La regla de oro del periodismo es esta: Es noticia que un hombre muerda a un perro; no lo es que un perro muerda a un hombre. La regla de oro del periodismo amarillo («la regla amarilla del periodismo») es esta: Todo lo que yo desee es un-hombre-muerde-a-un-perro, aunque sea un-perro-muerde-a-un-hombre. Esto se consigue haciendo que parezca que todo lo que escribes y publicas es algo único y especial, aunque sea la regla (un-perro-muerde-a-un-hombre) y no la excepción (un-hombre-muerde-a-un-perro).

***

Agnes se sentó sobre la nieve y encendió un cigarrillo. Ómar le cogió otro.

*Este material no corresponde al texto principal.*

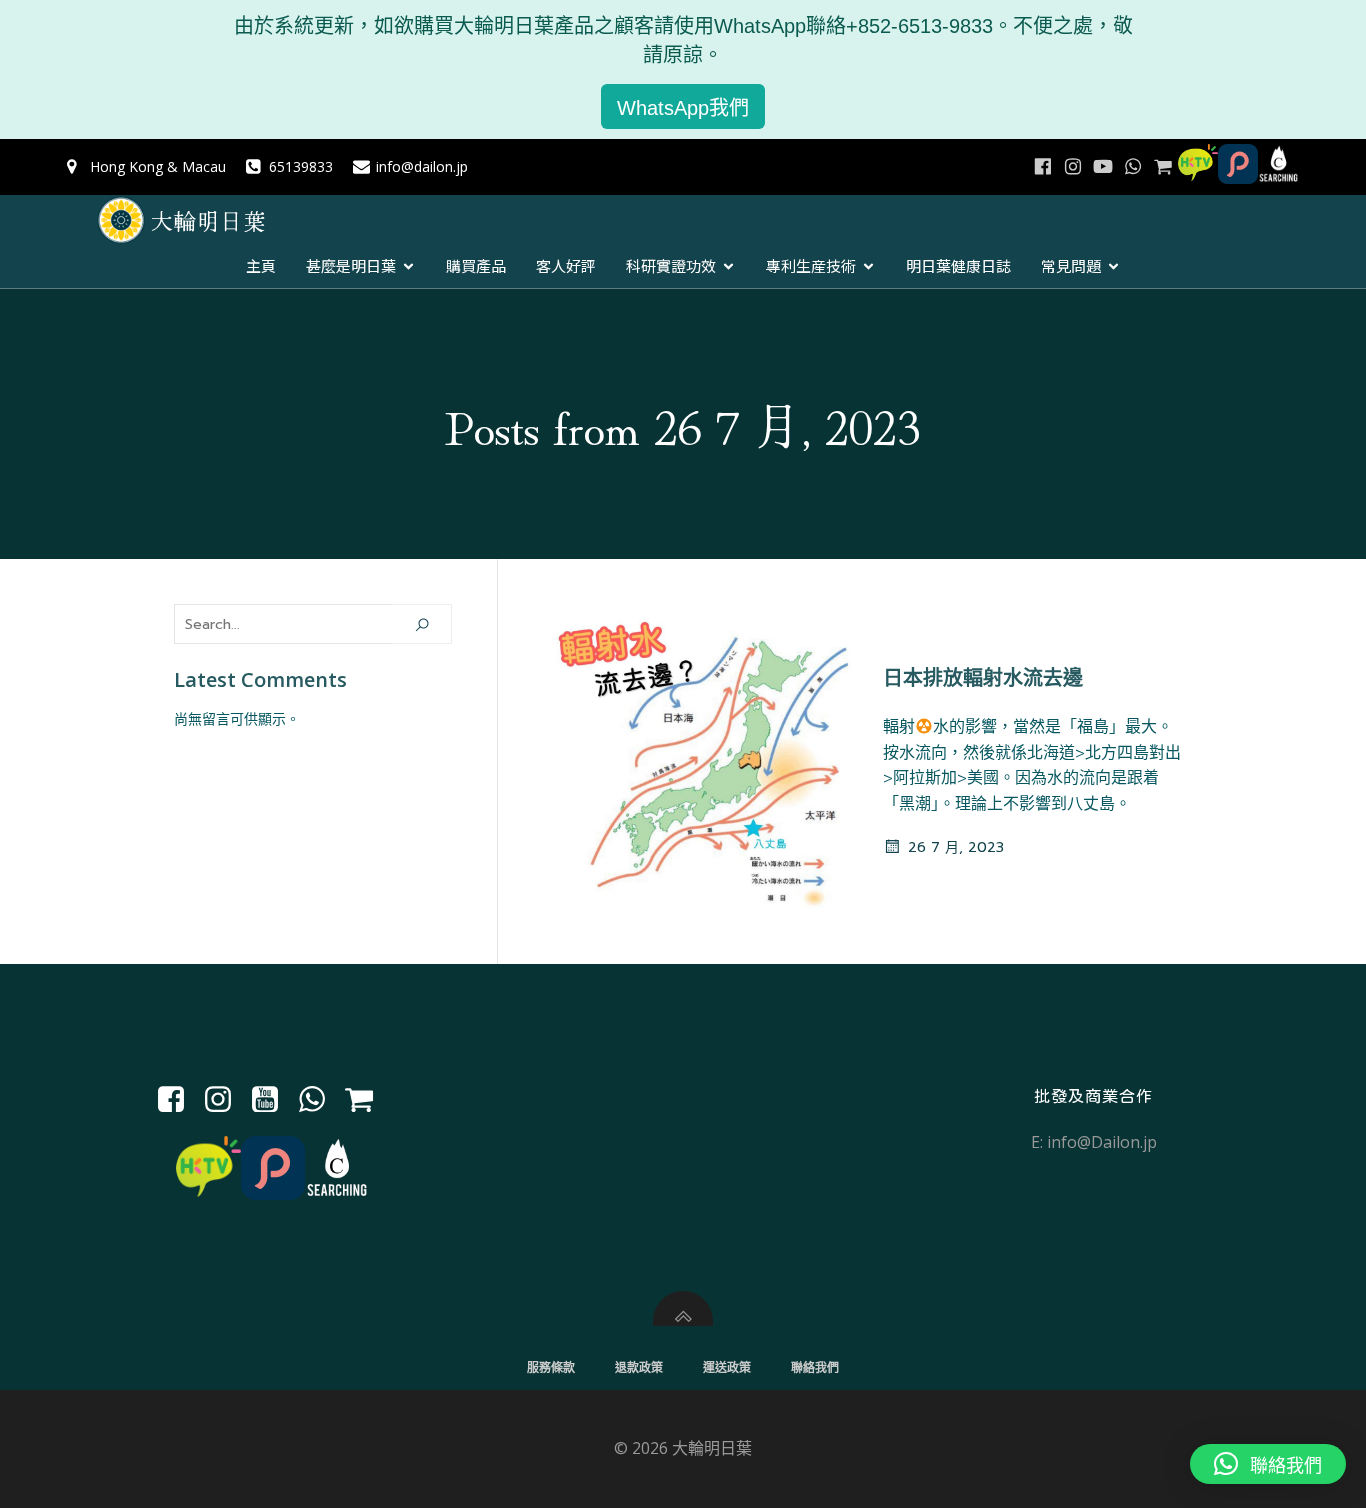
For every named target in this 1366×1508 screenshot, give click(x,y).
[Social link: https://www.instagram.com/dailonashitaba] (1073, 167)
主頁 (261, 265)
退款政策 (639, 1367)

—Siempre estoy intentando dejarlo —dijo—. Siempre estoy dejándolo. Y volviendo a empezar. —Dio una calada—. En realidad, me da asco. No sé por qué siempre vuelvo a empezar.

—¿A lo mejor porque fumar es adictivo?

—¿Crees tú?

—Ya lo sabías, ¿no? Ya te habías enterado, seguro.

—Bueno, sí, lo oí en algún sitio. Y que es malo para la salud.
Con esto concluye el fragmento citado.